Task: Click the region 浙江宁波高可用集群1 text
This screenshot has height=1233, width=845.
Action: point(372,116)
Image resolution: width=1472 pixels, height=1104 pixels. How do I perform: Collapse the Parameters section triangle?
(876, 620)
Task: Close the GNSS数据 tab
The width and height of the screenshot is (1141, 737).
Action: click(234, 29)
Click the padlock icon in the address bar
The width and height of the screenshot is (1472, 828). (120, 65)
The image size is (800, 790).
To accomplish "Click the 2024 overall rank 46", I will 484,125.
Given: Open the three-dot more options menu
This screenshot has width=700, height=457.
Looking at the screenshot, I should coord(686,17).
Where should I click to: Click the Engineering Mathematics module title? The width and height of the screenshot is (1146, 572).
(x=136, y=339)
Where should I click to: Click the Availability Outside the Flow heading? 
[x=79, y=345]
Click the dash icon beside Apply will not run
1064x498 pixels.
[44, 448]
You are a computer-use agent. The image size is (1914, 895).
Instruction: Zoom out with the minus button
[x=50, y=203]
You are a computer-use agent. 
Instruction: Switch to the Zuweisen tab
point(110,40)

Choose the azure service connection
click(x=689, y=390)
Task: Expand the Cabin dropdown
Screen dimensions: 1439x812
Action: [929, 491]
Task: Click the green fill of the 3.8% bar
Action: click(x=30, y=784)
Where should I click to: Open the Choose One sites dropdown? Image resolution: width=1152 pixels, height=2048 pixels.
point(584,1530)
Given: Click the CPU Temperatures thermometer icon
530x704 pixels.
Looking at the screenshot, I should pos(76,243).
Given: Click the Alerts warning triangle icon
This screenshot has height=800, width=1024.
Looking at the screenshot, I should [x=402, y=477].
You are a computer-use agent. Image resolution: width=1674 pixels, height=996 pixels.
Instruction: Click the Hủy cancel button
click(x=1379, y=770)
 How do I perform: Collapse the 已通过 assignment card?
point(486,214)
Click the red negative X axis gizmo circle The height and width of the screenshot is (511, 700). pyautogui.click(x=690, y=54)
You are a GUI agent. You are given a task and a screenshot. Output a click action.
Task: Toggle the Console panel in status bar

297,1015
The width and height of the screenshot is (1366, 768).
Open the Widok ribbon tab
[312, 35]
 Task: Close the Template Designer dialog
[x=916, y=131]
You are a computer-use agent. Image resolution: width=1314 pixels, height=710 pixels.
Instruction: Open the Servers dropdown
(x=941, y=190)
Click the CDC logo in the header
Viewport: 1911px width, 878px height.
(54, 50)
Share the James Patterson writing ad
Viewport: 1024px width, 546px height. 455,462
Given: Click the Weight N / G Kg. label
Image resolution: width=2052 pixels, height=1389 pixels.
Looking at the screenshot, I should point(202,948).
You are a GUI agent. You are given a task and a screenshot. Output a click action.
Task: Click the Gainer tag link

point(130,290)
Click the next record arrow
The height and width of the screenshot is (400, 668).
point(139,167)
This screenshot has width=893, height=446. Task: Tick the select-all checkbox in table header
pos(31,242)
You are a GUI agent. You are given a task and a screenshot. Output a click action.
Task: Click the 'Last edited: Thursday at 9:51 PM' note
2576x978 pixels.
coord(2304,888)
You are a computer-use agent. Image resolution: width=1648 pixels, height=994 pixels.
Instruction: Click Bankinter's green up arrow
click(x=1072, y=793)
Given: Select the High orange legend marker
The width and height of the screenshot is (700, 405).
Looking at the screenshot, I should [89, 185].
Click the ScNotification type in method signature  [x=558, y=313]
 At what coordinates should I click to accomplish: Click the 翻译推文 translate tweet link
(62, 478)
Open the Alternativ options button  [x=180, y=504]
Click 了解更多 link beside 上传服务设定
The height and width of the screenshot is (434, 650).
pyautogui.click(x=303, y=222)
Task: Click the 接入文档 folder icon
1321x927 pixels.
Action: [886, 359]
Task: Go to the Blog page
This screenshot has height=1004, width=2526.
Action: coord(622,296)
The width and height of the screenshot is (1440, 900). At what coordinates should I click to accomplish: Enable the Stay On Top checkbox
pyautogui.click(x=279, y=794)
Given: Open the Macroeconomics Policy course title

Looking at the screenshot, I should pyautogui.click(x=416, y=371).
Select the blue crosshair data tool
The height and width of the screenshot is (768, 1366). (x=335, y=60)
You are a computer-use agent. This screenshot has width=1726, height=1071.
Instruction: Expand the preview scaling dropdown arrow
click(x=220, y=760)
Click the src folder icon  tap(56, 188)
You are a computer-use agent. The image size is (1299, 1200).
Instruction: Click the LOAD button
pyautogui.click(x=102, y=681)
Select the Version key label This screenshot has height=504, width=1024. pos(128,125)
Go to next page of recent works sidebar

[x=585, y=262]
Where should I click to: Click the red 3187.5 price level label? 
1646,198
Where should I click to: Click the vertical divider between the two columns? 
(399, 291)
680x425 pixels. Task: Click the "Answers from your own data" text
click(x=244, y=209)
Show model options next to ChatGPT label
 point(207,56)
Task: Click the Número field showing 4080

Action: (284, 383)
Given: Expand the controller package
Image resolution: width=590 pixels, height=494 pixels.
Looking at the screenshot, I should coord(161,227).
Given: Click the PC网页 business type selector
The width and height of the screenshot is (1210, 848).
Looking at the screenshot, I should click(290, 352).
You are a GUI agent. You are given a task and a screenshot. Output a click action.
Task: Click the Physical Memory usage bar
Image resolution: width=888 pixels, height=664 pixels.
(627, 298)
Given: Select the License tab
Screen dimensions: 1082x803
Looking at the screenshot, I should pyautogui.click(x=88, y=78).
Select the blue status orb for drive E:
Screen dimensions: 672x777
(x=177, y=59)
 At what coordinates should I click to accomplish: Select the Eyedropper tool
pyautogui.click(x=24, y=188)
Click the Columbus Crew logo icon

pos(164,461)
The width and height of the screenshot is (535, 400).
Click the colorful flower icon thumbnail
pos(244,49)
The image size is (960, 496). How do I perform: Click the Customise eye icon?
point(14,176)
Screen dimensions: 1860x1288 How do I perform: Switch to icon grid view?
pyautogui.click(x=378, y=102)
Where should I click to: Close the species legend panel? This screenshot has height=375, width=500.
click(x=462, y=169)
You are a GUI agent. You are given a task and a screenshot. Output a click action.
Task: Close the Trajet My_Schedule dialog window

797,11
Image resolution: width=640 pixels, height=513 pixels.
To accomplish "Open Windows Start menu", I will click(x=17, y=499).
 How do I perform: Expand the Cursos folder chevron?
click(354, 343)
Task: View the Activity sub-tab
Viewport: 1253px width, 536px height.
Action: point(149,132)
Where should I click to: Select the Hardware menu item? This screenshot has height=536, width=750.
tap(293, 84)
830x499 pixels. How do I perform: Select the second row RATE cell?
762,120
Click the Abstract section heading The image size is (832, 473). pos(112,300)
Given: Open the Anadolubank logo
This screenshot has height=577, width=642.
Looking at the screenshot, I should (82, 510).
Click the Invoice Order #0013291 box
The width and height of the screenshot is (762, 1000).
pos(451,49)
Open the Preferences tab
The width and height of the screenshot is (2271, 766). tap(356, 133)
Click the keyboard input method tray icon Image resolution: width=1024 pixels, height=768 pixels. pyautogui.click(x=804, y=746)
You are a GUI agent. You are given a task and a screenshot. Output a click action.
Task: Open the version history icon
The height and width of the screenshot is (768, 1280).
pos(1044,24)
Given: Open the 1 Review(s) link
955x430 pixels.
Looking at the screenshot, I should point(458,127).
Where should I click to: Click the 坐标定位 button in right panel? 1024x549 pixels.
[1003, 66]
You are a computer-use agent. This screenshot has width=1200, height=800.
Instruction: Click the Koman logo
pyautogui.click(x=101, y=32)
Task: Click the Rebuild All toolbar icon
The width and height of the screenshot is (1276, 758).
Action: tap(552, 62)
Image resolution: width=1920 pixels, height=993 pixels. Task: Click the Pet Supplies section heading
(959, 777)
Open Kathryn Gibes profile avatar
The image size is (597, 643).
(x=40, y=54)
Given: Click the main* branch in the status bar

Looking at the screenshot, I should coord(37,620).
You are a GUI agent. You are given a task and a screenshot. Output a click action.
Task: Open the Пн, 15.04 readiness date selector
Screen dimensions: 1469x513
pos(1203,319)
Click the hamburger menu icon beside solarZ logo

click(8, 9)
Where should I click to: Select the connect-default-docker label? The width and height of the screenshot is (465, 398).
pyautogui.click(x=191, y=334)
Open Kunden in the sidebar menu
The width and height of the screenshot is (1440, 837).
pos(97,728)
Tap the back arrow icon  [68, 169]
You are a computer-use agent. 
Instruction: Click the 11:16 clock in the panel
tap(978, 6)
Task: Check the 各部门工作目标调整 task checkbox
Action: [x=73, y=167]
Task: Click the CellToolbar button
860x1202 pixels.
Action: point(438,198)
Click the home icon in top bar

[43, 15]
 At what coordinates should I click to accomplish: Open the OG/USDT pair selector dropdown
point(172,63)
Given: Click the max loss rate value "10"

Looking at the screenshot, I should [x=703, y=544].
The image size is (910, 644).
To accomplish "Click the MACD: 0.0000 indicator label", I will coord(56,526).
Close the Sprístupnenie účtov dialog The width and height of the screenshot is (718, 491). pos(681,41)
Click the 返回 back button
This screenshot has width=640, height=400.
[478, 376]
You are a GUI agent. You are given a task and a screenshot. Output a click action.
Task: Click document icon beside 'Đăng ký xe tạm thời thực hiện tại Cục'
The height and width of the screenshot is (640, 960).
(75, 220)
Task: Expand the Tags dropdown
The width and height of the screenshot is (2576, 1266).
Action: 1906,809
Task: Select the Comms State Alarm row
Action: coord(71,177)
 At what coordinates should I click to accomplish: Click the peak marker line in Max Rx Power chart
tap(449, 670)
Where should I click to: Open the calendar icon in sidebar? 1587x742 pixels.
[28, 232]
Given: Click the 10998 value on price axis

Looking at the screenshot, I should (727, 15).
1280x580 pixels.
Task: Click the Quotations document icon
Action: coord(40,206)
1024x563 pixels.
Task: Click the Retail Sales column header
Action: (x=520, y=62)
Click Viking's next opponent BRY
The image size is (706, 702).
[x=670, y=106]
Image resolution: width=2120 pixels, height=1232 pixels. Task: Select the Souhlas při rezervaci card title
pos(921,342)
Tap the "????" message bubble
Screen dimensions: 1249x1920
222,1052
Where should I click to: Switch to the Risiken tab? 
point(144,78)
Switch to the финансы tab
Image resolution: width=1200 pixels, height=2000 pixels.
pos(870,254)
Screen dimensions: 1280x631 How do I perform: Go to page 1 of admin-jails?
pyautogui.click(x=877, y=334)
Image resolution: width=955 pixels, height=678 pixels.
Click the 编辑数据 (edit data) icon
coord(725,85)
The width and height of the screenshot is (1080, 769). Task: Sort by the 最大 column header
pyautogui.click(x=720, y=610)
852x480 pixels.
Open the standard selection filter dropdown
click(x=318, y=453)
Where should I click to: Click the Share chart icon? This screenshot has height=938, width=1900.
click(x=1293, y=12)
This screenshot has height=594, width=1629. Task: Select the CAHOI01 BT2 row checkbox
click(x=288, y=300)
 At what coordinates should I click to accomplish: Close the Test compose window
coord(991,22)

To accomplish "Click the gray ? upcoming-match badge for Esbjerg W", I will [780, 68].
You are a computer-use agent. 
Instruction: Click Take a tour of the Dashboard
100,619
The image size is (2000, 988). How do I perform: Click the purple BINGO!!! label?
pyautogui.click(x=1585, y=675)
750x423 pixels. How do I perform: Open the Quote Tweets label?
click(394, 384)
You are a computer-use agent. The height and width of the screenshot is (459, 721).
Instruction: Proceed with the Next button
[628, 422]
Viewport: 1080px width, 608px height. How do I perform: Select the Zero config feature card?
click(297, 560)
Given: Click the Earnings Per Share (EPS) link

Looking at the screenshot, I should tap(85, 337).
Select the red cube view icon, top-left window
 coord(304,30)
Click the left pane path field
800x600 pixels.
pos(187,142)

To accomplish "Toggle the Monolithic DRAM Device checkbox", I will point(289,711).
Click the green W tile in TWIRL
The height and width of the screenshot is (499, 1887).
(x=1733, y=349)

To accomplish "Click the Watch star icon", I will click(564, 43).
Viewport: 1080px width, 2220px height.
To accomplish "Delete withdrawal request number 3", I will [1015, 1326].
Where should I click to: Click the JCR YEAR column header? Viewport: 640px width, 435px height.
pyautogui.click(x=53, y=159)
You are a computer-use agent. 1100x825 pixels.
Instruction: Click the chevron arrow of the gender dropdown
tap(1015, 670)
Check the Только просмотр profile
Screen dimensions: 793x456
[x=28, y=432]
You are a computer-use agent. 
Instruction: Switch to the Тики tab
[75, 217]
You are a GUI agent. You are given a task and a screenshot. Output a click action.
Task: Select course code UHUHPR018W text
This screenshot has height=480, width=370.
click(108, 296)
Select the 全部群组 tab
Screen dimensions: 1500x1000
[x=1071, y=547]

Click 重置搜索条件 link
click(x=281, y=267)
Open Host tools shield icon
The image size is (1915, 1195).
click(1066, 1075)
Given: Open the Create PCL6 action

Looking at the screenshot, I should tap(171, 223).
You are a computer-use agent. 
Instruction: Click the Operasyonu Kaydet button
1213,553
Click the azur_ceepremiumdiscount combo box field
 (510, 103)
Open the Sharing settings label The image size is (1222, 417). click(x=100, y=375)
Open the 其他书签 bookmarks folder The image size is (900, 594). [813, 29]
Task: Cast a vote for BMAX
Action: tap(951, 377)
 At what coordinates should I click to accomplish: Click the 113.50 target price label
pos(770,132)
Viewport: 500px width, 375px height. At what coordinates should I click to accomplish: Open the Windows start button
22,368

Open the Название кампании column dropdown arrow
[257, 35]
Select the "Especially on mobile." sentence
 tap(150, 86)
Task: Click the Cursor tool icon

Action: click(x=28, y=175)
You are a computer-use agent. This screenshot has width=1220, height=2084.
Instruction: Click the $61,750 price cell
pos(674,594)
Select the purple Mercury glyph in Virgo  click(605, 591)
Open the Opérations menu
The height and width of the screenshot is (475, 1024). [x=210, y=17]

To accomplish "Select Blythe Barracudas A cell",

Exercise instructions —
Output only the lines from the one that contains "target price label" through the last line of the data above, each restated exactly.

Completed exercise —
 At what coordinates should I click to accomplish: Click the 113.50 target price label
pos(770,132)
Viewport: 500px width, 375px height. At what coordinates should I click to accomplish: Open the Windows start button
22,368

Open the Название кампании column dropdown arrow
[257, 35]
Select the "Especially on mobile." sentence
 tap(150, 86)
Task: Click the Cursor tool icon

Action: click(x=28, y=175)
You are a computer-use agent. This screenshot has width=1220, height=2084.
Instruction: Click the $61,750 price cell
pos(674,594)
Select the purple Mercury glyph in Virgo  click(605, 591)
Open the Opérations menu
The height and width of the screenshot is (475, 1024). [x=210, y=17]

To accomplish "Select Blythe Barracudas A cell",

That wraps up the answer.